According to a recent survey by the financial comparison website Finder, Australians may need to save double the amount they currently have in their superannuation accounts to cover their retirement expenses. The survey, which polled 1,063 adults, found that the average amount of savings needed for retirement was $641,223 (US$433,700), while the average balance of a male worker aged 60-64 was around $402,838 and $318,203 for females. This means most Australians are likely to run out of money halfway through retirement.
With the average super balance of $641,223, a retiree would have an annual income of $33,749 based on a retirement age of 64 and the average life expectancy of 83 in Australia.

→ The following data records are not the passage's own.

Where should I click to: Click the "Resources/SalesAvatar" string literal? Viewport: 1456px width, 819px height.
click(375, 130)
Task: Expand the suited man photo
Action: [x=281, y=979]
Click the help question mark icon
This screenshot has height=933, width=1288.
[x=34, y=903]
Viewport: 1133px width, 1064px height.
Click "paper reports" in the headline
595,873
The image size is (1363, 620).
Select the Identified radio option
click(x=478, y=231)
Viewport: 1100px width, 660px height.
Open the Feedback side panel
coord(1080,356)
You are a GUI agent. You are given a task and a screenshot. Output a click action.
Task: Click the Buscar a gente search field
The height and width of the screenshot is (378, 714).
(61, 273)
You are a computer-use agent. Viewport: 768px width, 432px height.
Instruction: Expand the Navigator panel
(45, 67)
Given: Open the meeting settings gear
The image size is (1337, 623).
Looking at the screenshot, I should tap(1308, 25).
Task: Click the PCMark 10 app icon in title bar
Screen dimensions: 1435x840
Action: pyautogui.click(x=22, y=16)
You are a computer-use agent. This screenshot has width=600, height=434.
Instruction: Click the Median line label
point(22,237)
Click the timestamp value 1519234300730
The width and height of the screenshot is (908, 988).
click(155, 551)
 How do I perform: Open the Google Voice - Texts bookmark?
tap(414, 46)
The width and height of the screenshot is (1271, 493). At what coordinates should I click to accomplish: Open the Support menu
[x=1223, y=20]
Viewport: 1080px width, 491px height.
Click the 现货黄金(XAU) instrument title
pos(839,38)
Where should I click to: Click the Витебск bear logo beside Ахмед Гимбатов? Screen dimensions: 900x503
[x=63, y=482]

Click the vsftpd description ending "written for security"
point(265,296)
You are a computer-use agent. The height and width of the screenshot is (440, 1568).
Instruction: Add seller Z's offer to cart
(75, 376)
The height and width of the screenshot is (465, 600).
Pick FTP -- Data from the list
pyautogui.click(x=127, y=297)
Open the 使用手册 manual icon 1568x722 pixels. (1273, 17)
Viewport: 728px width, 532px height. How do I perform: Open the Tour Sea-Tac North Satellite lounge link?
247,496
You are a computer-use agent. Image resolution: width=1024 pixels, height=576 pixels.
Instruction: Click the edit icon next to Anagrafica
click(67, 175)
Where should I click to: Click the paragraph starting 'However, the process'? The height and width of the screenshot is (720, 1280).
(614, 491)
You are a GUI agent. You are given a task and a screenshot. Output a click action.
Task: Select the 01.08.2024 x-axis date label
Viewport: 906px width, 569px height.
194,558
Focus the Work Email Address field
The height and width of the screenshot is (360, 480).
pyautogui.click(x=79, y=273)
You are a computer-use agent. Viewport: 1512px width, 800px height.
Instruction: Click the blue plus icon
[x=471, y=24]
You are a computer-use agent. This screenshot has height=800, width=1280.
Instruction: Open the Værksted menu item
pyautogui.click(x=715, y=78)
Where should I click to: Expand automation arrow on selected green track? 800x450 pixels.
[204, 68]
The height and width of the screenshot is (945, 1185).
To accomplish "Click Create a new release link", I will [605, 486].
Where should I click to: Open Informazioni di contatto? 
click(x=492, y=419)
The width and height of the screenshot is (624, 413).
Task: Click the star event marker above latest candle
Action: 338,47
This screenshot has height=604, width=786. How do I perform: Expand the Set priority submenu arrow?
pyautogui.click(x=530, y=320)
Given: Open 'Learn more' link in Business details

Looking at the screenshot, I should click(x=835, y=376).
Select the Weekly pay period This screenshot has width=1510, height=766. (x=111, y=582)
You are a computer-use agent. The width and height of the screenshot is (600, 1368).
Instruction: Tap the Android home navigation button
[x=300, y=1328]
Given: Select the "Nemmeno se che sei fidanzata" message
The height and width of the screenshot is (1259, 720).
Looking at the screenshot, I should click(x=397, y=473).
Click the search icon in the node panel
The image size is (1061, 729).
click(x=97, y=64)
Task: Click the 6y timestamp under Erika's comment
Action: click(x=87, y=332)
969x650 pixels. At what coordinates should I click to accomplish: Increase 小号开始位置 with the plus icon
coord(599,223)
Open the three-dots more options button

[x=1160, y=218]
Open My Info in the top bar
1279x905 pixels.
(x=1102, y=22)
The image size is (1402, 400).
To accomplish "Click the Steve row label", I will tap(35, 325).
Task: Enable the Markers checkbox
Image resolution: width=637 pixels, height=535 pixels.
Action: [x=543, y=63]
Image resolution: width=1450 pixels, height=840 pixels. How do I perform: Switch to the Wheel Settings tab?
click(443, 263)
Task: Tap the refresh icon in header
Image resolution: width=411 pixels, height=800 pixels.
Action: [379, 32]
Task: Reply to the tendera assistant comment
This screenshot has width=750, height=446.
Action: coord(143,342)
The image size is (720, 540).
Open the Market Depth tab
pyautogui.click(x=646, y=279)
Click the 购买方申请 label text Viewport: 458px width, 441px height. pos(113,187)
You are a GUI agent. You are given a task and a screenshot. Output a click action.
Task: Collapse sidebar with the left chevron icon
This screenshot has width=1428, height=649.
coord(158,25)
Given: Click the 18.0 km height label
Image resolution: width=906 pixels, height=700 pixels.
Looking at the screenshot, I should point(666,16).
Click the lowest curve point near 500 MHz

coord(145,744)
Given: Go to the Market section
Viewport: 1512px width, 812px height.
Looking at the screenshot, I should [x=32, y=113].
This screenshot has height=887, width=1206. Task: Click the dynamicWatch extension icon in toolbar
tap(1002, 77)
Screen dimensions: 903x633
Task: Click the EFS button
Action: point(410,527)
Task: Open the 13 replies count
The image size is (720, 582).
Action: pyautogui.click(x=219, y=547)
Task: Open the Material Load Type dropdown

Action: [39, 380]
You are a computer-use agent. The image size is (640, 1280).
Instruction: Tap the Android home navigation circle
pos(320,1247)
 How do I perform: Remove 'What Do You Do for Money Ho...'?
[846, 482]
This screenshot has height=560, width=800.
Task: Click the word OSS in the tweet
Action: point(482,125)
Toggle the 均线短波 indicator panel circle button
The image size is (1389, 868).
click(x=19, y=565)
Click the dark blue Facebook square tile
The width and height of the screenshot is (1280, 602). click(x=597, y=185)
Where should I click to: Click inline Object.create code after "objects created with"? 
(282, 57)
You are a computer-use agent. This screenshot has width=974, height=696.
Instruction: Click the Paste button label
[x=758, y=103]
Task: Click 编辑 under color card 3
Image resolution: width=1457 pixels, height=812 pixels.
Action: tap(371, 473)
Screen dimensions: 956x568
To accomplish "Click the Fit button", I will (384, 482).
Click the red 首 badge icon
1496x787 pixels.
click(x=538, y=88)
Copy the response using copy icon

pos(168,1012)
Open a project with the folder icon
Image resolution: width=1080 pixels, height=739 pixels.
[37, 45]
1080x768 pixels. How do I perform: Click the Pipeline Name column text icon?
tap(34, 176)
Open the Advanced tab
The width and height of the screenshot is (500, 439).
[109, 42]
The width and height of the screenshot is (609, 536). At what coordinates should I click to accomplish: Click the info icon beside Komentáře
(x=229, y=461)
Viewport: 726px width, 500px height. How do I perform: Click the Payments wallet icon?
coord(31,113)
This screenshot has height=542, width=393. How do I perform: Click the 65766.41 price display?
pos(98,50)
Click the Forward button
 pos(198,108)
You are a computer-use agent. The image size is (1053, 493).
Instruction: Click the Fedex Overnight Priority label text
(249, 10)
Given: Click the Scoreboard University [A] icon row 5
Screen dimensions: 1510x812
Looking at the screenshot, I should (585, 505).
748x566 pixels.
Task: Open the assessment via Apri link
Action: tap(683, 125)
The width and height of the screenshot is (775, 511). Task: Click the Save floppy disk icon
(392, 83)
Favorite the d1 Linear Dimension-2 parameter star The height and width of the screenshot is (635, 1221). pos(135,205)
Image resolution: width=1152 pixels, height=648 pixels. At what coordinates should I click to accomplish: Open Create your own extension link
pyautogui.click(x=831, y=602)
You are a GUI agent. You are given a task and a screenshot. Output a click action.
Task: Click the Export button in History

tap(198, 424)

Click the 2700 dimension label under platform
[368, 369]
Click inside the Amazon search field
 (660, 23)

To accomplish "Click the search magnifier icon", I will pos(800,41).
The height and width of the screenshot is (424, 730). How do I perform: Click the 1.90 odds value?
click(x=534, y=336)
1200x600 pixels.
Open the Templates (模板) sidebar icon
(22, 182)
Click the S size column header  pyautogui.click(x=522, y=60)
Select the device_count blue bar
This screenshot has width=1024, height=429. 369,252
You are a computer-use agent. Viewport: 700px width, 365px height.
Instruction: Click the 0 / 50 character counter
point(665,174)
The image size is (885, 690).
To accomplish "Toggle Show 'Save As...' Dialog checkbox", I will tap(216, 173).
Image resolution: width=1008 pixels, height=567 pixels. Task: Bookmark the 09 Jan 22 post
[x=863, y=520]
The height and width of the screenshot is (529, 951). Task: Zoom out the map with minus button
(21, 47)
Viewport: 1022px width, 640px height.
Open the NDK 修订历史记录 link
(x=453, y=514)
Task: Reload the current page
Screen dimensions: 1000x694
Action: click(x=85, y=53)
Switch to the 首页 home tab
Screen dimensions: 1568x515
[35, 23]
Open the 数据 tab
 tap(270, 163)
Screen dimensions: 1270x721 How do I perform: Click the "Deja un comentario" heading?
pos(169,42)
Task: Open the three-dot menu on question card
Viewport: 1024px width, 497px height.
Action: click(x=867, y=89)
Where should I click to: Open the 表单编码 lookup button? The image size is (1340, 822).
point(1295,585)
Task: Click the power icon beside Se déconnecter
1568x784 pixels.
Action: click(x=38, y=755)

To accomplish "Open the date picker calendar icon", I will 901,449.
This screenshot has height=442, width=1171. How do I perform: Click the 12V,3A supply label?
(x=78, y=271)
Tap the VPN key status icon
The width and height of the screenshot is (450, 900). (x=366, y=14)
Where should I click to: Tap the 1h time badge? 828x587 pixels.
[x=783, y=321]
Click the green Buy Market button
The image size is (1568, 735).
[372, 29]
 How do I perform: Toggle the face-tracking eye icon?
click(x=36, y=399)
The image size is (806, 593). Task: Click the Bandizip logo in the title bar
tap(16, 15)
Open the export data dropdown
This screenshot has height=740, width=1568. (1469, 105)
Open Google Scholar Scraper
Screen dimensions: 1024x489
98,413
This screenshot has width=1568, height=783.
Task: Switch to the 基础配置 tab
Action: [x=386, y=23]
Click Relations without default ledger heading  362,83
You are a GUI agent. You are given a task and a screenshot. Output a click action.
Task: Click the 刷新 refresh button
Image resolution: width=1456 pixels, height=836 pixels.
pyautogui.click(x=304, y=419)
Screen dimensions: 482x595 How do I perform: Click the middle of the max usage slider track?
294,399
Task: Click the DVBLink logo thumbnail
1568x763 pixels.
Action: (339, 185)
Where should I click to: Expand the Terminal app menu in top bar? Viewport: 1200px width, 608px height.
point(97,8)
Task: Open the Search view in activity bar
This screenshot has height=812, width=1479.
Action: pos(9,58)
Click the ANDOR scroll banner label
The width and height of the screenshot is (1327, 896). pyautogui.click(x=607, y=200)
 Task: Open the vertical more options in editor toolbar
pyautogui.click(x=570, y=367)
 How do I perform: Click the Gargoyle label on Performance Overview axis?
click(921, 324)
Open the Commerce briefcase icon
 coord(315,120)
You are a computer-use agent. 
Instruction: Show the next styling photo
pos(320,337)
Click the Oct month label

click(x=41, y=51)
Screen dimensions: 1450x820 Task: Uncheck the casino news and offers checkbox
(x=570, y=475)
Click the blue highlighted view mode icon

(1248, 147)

However, this amount falls short of the funds required for a comfortable retired life. According to the Association of Superannuation Funds of Australia, a peak industry body, a budget of $32,417 per year for single retirees and $46,620 for couples is needed to afford a modest lifestyle for people aged 65-84. For a comfortable lifestyle, the budget needs to increase to $50,981 for singles and $71,723 for couples.
Under current laws, Australian employers must pay super to their workers, on top of basic salaries and other benefits. The minimum super rate is 11 percent of employees’ ordinary earnings in the 2023-2024 financial year and will rise to 12 percent by the 2025-2026 financial year.
Graham Cooke, the head of consumer research at Finder, warned that people should not solely rely on the minimum contribution by employers and encouraged Australians to make extra contributions to their super accounts whenever possible.
Personal finance expert Sarah Megginson advised individuals to start making extra repayments to their super accounts as soon as they start their careers, as the savings can significantly grow through compounding. Meanwhile, Cooke emphasized the importance of checking if their super fund could deliver the savings they wanted and shopping around for better deals.